Otros, como el tutor del curso y profesor de francés, el gurú de las infumables dissertations, un tal monsieur Guichard o Guicho, una especie de cerdito acobardado y sudoroso, optaban por entregar los exámenes en un orden decreciente en las calificaciones, dejándome a mí para el postre final. Llegado el momento, arrojaba con desprecio el examen sobre mi mesa y se le llenaba la boca con un denigrante y bonito discurso acerca del futuro miserable que me esperaba. En una ocasión, me obsequió con un “tu futuro te espera debajo de un puente”, y se quedó tan ancho el desgraciado, mientras yo le miraba con sorna y fijamente a los ojos, curtido como estaba ya por años de sucesivas infamias. 

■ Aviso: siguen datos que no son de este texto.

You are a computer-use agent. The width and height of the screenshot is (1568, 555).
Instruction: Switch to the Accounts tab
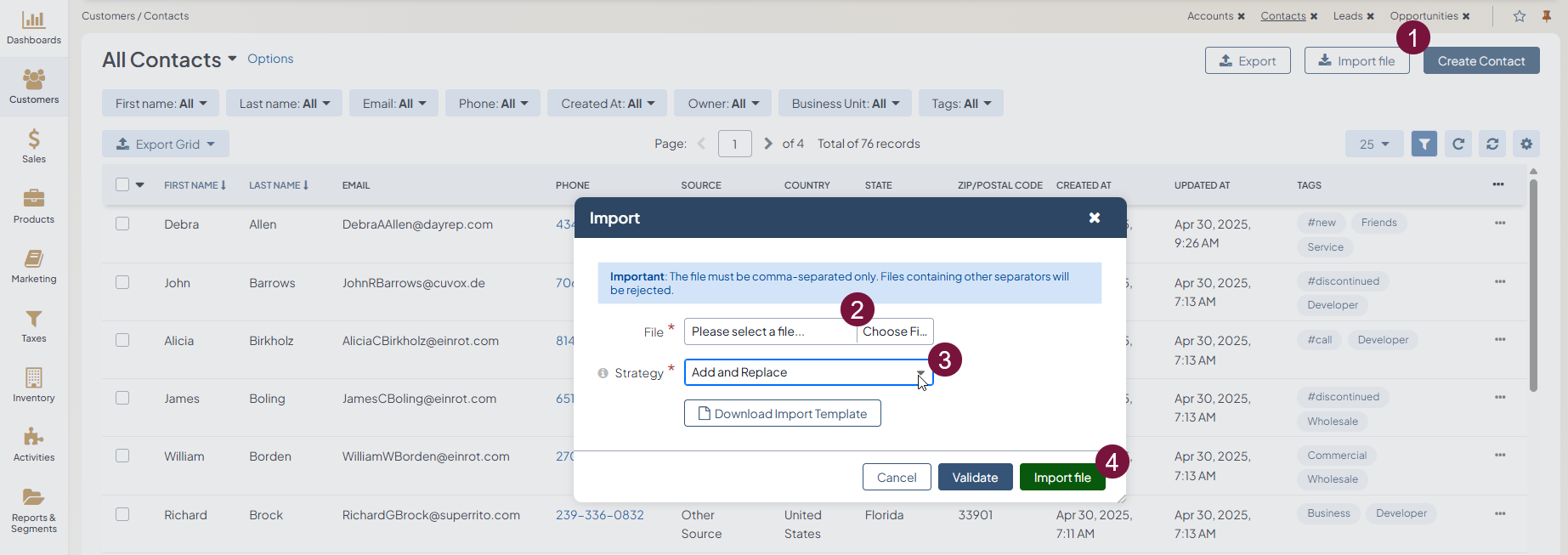(1210, 16)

A partir de 1995, si mal no recuerdo, decidieron incorporar en las notas una gráfica, en la que se veía el nivel del alumno con respecto al del resto de la clase. Otra degradante frivolidad más, por si no había ya suficientes. 


Sin embargo, aún hay más, y esto sí que forma parte de un recuerdo para enmarcar en los anales de la frivolidad más obscena. El día en que se me comunicó que iba a abandonar el centro, fue el propio director de estudios, un soplapollas conocido como M. Roca, quien me ofreció la posibilidad de pasar de curso, nada menos que a “première”. Asombrado, y sabiendo ambos que repitiendo curso había suspendido absolutamente todo, exceptuando Lengua y Literatura castellana (la única profesora, Arevalillo, que supo valorarme y defendió en las postrimerías de mi salida del liceo), le pregunté que como era eso posible. Su respuesta fue que no les importaba que pasase de curso y que de este modo terminaría hundiéndome por completo. Afortunadamente, pude elegir, y la alternativa pasaba por un aprobado general y perder de vista aquella cloaca y a aquella gentuza para siempre.



Mi carta de libertad, que os muestro con gran orgullo y satisfacción.


El último día, y sin saber por qué, se me ocurrió subir al despacho de aquél profesor regordete y sudoroso que intentó humillarme en tantas ocasiones. Acudí al él con el semblante templado, propio de un hombre recién liberado, y le tendí la mano. Me miró con desconfianza y, tembloroso y no menos sudoroso, sólo pudo decir “Bonne chance” al tiempo que correspondía a mi cortesía con un asqueroso, húmedo y febril apretón de manos. El muy capullo, me había cogido miedo, y yo, salía del liceo convertido en un nuevo capullo. Me esperaban los maristas y los curas champanianos, pero eso ya es otra historia, que seguramente también contaré.